Maka mereka telah menggabungkan antara sihir dengan klenik, perdukunan, serta peramalan, antara syirik akbar, meminta bantuan dan istighotsah kepada selain Allah dengan mengaku-aku tahu tentang perkara gaib dan peristiwa-peristiwa yang terjadi.
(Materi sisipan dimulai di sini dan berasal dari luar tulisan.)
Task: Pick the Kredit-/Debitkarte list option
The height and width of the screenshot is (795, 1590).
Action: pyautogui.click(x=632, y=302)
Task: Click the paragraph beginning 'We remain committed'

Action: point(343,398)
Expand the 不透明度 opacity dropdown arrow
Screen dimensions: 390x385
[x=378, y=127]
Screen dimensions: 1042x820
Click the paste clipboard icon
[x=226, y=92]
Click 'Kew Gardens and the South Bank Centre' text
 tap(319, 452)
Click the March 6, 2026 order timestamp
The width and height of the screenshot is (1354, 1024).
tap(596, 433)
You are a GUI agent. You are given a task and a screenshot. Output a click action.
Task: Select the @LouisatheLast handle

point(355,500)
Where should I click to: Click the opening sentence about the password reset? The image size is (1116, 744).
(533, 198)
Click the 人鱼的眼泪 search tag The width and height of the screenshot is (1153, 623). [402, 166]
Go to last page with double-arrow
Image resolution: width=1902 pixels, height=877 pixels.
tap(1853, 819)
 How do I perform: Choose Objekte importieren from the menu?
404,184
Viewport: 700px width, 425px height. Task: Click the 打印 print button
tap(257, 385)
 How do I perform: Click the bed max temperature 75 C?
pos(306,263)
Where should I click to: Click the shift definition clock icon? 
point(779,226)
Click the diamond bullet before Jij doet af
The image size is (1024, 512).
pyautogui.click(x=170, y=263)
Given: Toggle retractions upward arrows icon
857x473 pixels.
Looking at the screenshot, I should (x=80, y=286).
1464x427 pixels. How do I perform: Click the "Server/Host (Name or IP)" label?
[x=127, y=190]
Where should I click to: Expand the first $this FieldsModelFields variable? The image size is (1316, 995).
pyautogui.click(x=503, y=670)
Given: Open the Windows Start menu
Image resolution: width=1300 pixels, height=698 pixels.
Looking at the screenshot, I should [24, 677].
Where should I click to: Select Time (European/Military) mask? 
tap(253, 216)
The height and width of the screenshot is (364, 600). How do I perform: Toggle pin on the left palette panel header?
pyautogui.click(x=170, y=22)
Ini merupakan bentuk kebanyakan syirik akbar dan kekafiran yang jelas, dan juga merupakan amalan perdukunan yang telah Allah ‘azza wa jalla haramkan, dan termasuk pula mengaku tahu tentang perkara gaib yang tidak diketahui melainkan hanya Allah saja, sebagaimana firman Allah subhanahu wa ta’ala:

قُلْ لَا يَعْلَمُ مَنْ فِي السَّمَاوَاتِ وَالْأَرْضِ الْغَيْبَ إِلَّا اللَّهُ
Katakanlah: “Tidak ada seorangpun di langit dan di bumi yang mengetahui perkara yang ghaib, kecuali Allah”, dan mereka tidak mengetahui bila mereka akan dibangkitkan. (An-Naml : 65)

Maka wajib bagi seluruh muslim yang mengetahui perkara mereka untuk mengingkari mereka serta menjelaskan kebejatan perilaku mereka dan menjelaskan bahwa itu semua adalah kemungkaran. Dan hendaknya dia mengangkat permasalahan ini kepada pemerintah jika berada di negara Islam sampai mereka dihukum sebagai perealisasian syariat untuk mencegah kejahatan mereka dan melindungi kaum muslimin dari kebatilan serta penipuan mereka. Dan Allahlah Maha Pemilik Taufik.[1]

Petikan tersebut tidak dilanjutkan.